Pourquoi insister sur ce point ? Parce que c’est la condition sine qua non pour que tous les acteurs de la legaltech puissent se battre à armes égales en se concentrant sur ce qui fera leur réelle valeur ajoutée : leur capacité à traiter toute cette donnée et à en tirer les informations utiles à leurs clients, leur savoir-faire pour la rendre intelligible, pour lui donner du sens. La clé, c’est la capacité de transformer ce big data en smart data, en données intelligentes, via la technologie, (algorithme, traitement automatique du langage, machine learning, IA) mais aussi via l’expertise humaine de ces sujets et de cette matière.

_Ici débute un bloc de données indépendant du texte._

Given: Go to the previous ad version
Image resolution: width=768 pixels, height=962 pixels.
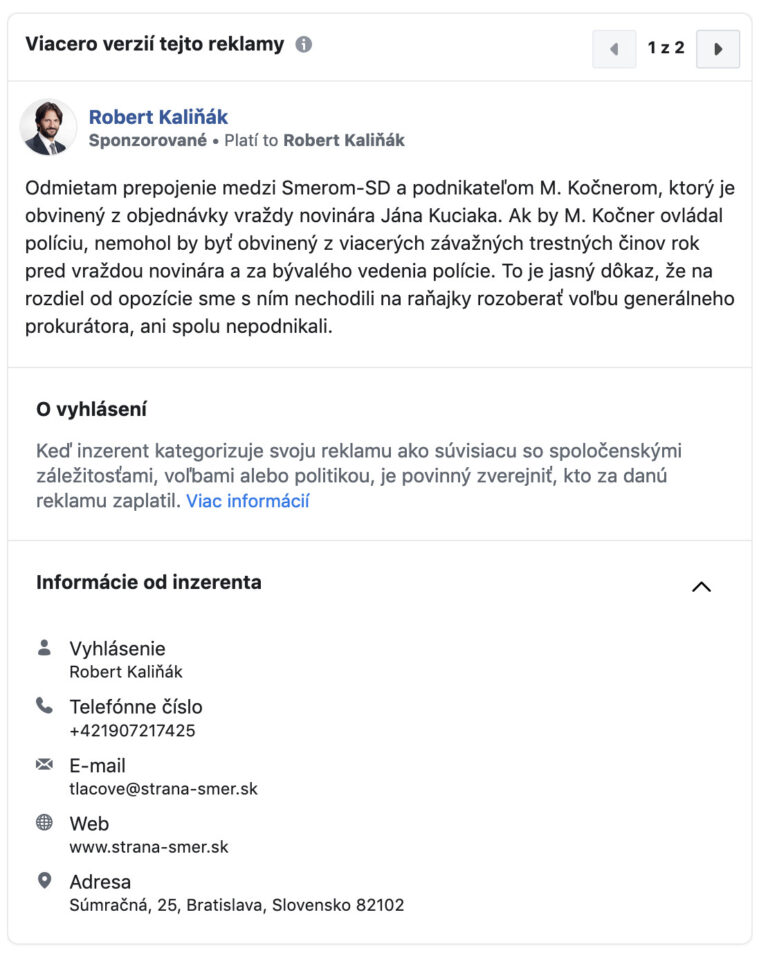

Aujourd’hui, une concurrence saine et loyale fait rage – et c’est une bonne chose - entre les différents protagonistes du marché, à coups de millions d’euros d’investissements annuels, chacun cherchant la bonne alchimie entre expertise humaine et solutions technologiques, sans que n’ait encore émergé l’équivalent de ce qui a fait le succès de Google, son fameux algorithme PageRank. Et dans cette bataille, plusieurs entreprises françaises occupent des positions prometteuses. Cet écosystème vivant, prolifique doit permettre à notre pays de ne pas se faire "ubériser". D’autant qu’en matière de décisions judiciaires, la France n’est pas un pays de common law fondé avant tout sur le précédent jurisprudentiel. En pays de culture juridique latine, comme la France, c’est le droit romano-civiliste, qui irrigue notre culture, qui compose notre ADN ; les décisions de justice ont une place bien spécifique dans notre organisation juridique et doivent être traitées de manière pertinente.

Une tribune co-écrite par les éditeurs juridiques Dalloz, Lexbase, LexisNexis, Lextenso, Wolters Kluwer.